Association between spoligotype-VNTR types and virulence of Mycobacterium bovis in cattle

Sergio Garbaccio Pathobiology Institute; CICVyA-INTA; Castelar, Buenos Aires, Argentina
,
Analía Macias School of Agronomy and Veterinary; National University of Río Cuarto; Córdoba, Argentina
,
Ernesto Shimizu Bacteriology Laboratory; EEA-INTA Balcarce; School of Agricultural Sciences; National University of Mar del Plata; Buenos Aires, Argentina
,
Fernando Paolicchi Bacteriology Laboratory; EEA-INTA Balcarce; School of Agricultural Sciences; National University of Mar del Plata; Buenos Aires, Argentina
,
Natalia Pezzone Department of Basic Pathology; School of Veterinaries Sciences; National University of the Littoral; Santa Fe, Argentina
,
Gabriel Magnano School of Agronomy and Veterinary; National University of Río Cuarto; Córdoba, Argentina
,
Laura Zapata School of Agronomy and Veterinary; National University of Río Cuarto; Córdoba, Argentina
,
Alejandro Abdala EEA-INTA; Rafaela, Santa Fe, Argentina
,
Hector Tarabla EEA-INTA; Rafaela, Santa Fe, Argentina
,
Maite Peyru General Direction of Animal Production; Secretary of Production; Entre Ríos, Argentina
,
Karina Caimi Biotechnology Institute; CICVyA-INTA; Castelar, Buenos Aires, Argentina
,
Martín Zumárraga Biotechnology Institute; CICVyA-INTA; Castelar, Buenos Aires, Argentina
,
Ana Canal Department of Basic Pathology; School of Veterinaries Sciences; National University of the Littoral; Santa Fe, Argentina
&
Angel Cataldi Biotechnology Institute; CICVyA-INTA; Castelar, Buenos Aires, ArgentinaCorrespondence[email protected]
 show all
Pages 297-302 | Received 09 Sep 2013, Accepted 13 Nov 2013, Published online: 07 Jan 2014

Abstract

Mycobacterium bovis is the causative agent of bovine tuberculosis, a disease that affects approximately 5% of Argentine cattle. The aim of this research was to study if it is possible to infer the degree of virulence of different M. bovis genotypes based on scorified observations of tuberculosis lesions in cattle.

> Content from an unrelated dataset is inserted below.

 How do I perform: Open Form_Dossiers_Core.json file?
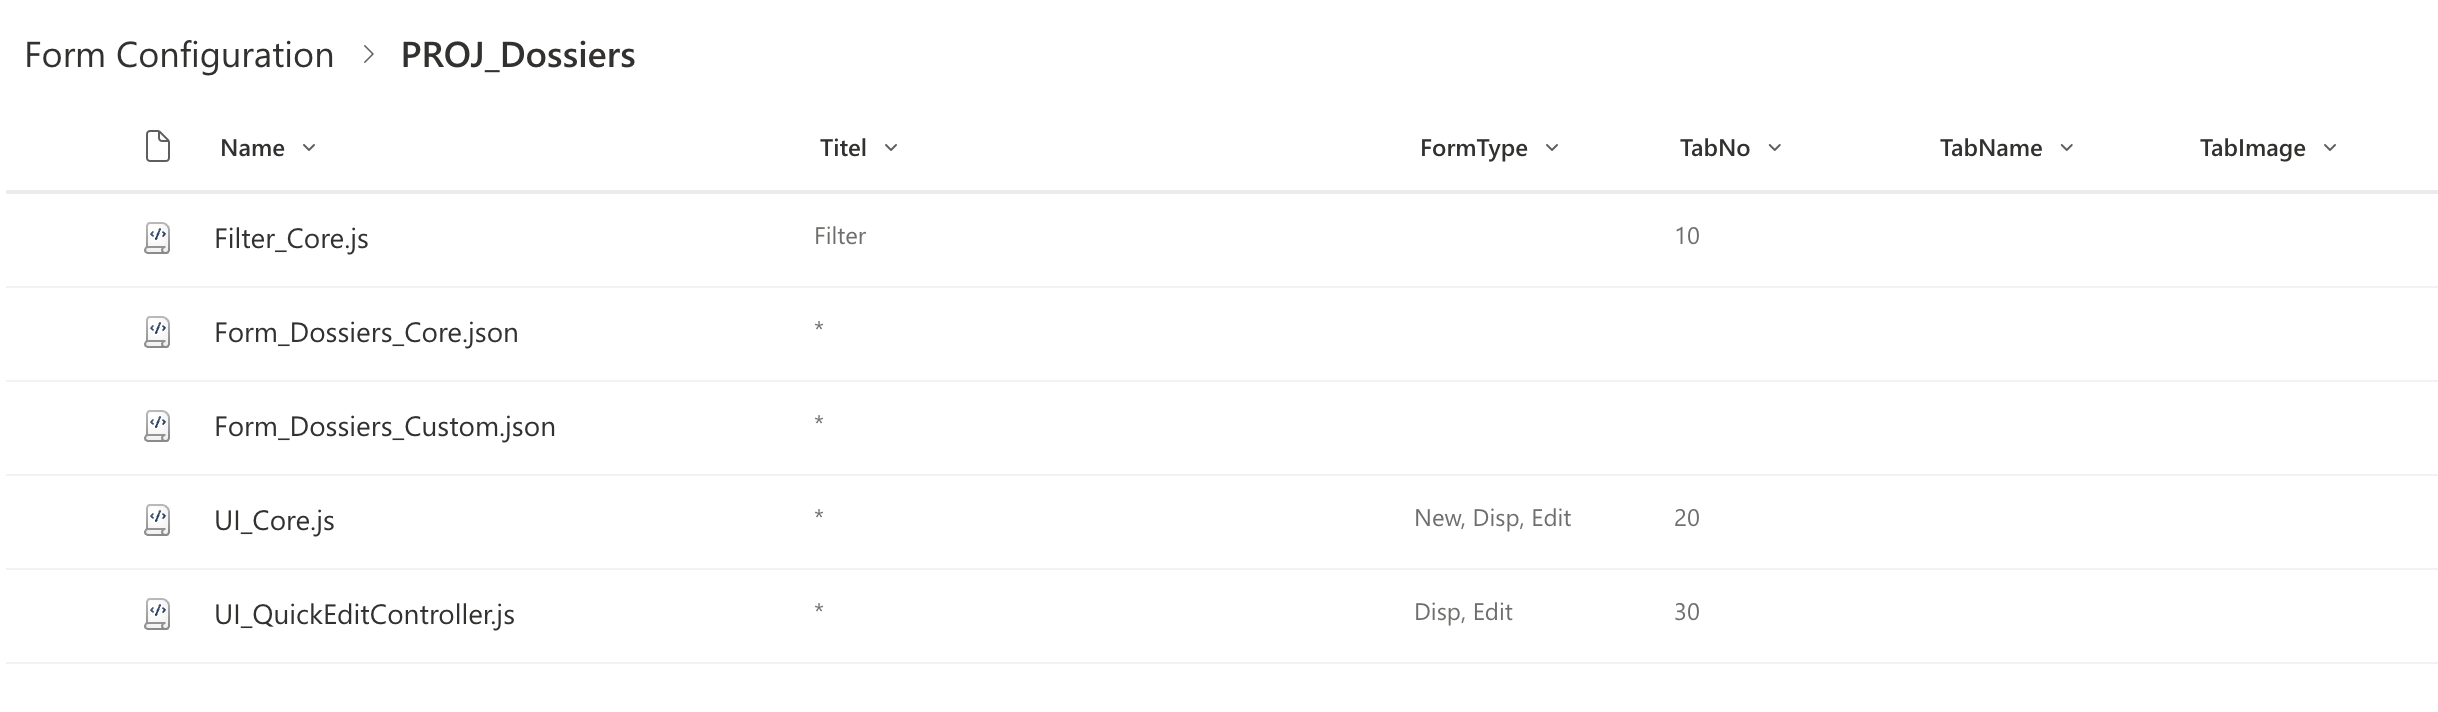point(366,333)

In this study, we performed association analyses between several parameters with tuberculosis lesions: M. bovis genotype, degree of progression of tuberculosis, and animal age. For this purpose, the genotype was determined by spoligotyping and the degree of bovine tuberculosis gross lesion was quantified with a score based on clinical observations (number, size, and location of granulomas along with histopathologic features). This study was performed with naturally infected cattle of slaughterhouses from three provinces in Argentina.

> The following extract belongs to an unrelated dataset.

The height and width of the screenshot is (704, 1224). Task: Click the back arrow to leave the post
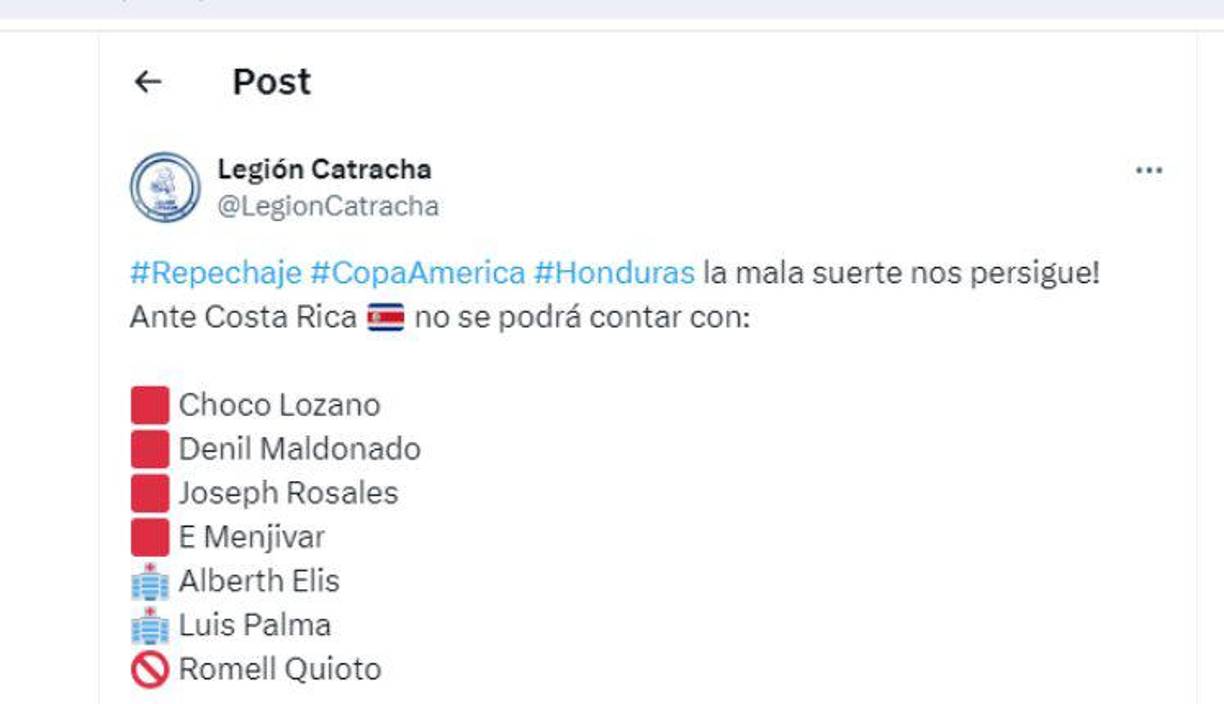pos(148,82)
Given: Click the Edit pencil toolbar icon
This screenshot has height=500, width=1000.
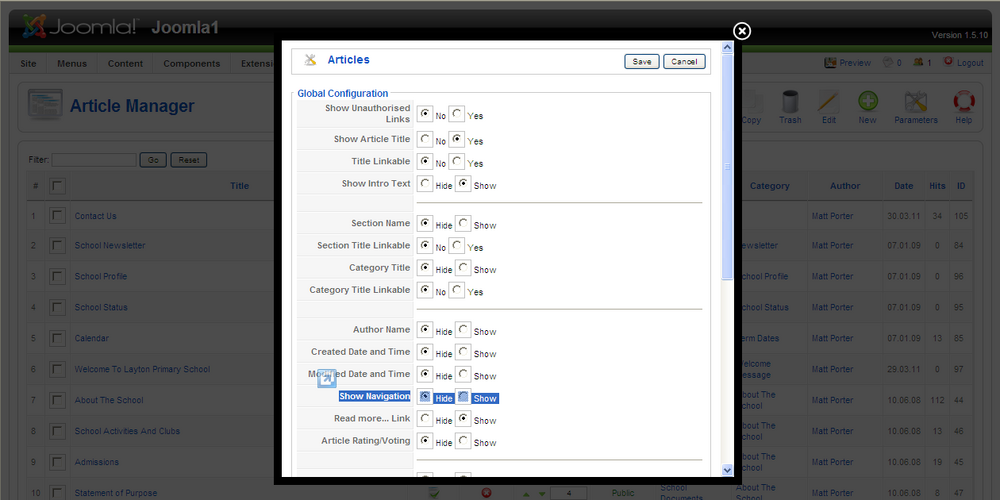Looking at the screenshot, I should [828, 103].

A total of 265 M. bovis isolates were obtained from 378 pathological lesion samples and 192 spoligotyping and VNTR (based on ETR sequences) typing patterns were obtained. SB0140 was the most predominant spoligotype, followed by SB0145. The spoligotype with the highest lesion score was SB0273 (median score of 27 ± 4.46), followed by SB0520 (18 ± 5.8). Furthermore, the most common spoligotype, SB0140, had a median score of 11 ± 0.74. Finally, the spoligotype with the lowest score was SB0145 (8 ± 1.0). ETR typing of SB0140, SB0145, SB0273, and SB0520 did not subdivide the lesion scores in those spoligotypes.

In conclusion, SB0273 and SB0520 were the spoligotypes with the strongest association with hypervirulence and both spoligotypes were only found in Río Cuarto at the south of Córdoba province. Interestingly, there is no other report of any of these spoligotyes in Latin America.

Introduction

Bovine tuberculosis (BTB) is an infectious disease that affects a wide range of mammals, including humans.Citation1 This disease is caused by Mycobacterium bovis, a member of the M. tuberculosis complex (MTBC) that also includes M. tuberculosis, M. africanum, M. canetti, M. microti, M. caprae, M. mungi, M. orygis, and M. pinnipedii. The population of cattle in Argentina has been estimated in 51 million heads.Citation2 In 2012, 9 258 541 bovines were slaughtered and 0.3% of these animals presented tuberculosis lesions.Citation3

Several methods, such as RFLPCitation3,Citation4 and VNTR,Citation5 have been described for genotyping M. bovis and other M. tuberculosis complex species. However, up to now, spoligotyping is the best option for large-scale screening studies on the distribution of M. bovis strains.Citation6 However, for a proper discrimination of the isolates other typing methods such as VNTR typing have to be performed additionally, especially in settings where one spoligotype is largely predominant.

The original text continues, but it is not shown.